◆ What the task requires ◆
Please count the lines in the items below that contain the string "This" and reply with that number alone.

◆ Data supplied ◆
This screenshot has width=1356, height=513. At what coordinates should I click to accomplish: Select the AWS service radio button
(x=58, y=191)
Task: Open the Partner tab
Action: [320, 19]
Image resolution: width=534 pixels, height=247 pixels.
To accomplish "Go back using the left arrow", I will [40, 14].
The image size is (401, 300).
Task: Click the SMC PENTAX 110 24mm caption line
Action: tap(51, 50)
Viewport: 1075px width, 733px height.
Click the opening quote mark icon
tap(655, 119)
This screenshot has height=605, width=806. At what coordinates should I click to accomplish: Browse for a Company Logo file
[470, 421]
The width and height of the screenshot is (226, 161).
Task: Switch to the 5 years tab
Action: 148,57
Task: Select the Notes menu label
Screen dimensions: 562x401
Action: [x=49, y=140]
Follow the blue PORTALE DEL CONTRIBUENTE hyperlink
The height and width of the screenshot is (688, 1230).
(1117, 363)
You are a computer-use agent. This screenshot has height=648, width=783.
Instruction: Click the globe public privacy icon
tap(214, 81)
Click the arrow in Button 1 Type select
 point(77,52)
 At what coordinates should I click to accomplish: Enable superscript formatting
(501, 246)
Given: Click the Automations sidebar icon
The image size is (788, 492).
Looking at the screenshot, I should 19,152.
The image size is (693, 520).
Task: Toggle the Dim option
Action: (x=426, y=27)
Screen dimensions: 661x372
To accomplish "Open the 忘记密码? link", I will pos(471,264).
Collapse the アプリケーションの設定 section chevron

◆ Full output ◆
3